MATLAB: Pendulum code error. How to resolve unrecognized function or variable when it is clearly stated

Question

I have a code written out to simulate a pendulum, but there seems to be an error after the loop, and I can't seem to resolve it on my own. I would appreciate any advice on how to solve this issue. My professor can't seem to solve this issue either, and as a result, has told me that I must solve it without further assistance. I have everything written out with comment lines to help the user. I have also included the error message I get.

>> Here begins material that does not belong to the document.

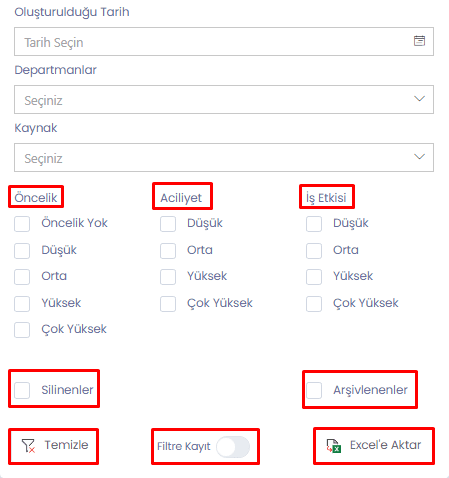Open the calendar icon in date field

pyautogui.click(x=419, y=41)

Thanks!

Unrecognized function or variable 'period'.

Error in pendul (line 59)

AvePeriod = mean(period);

%pendul - Program to compute the motion of a simple pendulum 
%using either the Euler or Verlet methods
clear all; help pendul     %Clear the memory and print header
% Select the numerical method to use: Euler or Verlet
NumericalMethod = menu('Choose a numerical method:','Euler','Verlet');
%Set initial position and velocity of pendulum
theta0 = input('Enter initial angle (in degrees): ');
theta = theta0*pi/180; %Convert angle to radians
omega = 0; %Set the initial velocity
%Set the physical constants and other variables
g_over_L = 1;   %The constant g/L
time = 0;       %Initial time
irev = 0;       %Used to count the number of reversals
tau = input('Enter time step: ');
%Take one backward step to start Verlet
accel = -g_over_L*sin(theta); %Gravitational Acceleration

theta_old = theta - omega*tau + 0.5*tau^2*accel;
%Loop over desired number of steps with given time step and numerical method
nstep = input('Enter number of time steps: ');
for istep=1:nstep
    %Record angle and time for plotting
    t_plot(istep) = time;
    th_plot(istep) = theta*180/pi; %Convert angle to degrees
    time = time + tau;
    
    %Compute new position and velocity using Euler or Verlet method
    accel = -g_over_L*sin(theta); %Gravitational Acceleration
    if(NumericalMethod == 1)
        theta_old = theta;          %Save Previous Angle
        theta = theta + tau*omega;   %Euler Method
        omega = omega + tau*accel;
    else
        theta_new = 2*theta - theta_old + tau^2*accel;
        theta_old = theta;          %Verlet Method
        theta = theta_new;
    end
    
    %Test if the pendulum has passed through theta = 0;
    % if yes, use time to estimate period
    if( theta*theta_old < 0)        %Test position for sign change
        fprintf('Turning point at time t= %f \n',time);
        if(irev == 0)               %If this is the first change, just record the time
            time_old = time;
        else
            period(irev) = 2*(time - time_old);
            time_old = time;
        end
        irev = irev + 1; %Increment the number of reversals
    end
end
%Estimate period of oscillations, including error bar
AvePeriod = mean(period);
ErrorBar = std(period)/sqrt(irev);
fprintf('Average period = %g +/- %g\n', AvePeriod,ErrorBar);
%Graph the oscillations as theta versus time
clf; figure(gcf); %Clear and forward figure window
plot(t_plot,th_plot, '+');
xlabel('Time'); ylabel('\theta (degrees)');

Answer 1

for istep=1:nstep

if nstep is less than 1 then the loop will not be executed at all and period will not be assigned to.

If nstep is at least 1 then we need to investigate whether we can be certain that period is assigned to.

    if( theta*theta_old < 0)

If we have not executed enough steps for the angle to have crossed zero then period would not have been assigned to.

        if(irev == 0)

The first time we cross 0, we do not assign to period.

Putting these together: period will not be assigned to until you have executed enough steps to have crossed zero twice.

    if( theta*theta_old < 0)

No crossing will be detected if theta or theta_old are exactly 0 because then their multiple would be exactly 0 rather than less than 0.

You need to be careful about this case so that you do not accidentally detect the same crossing twice.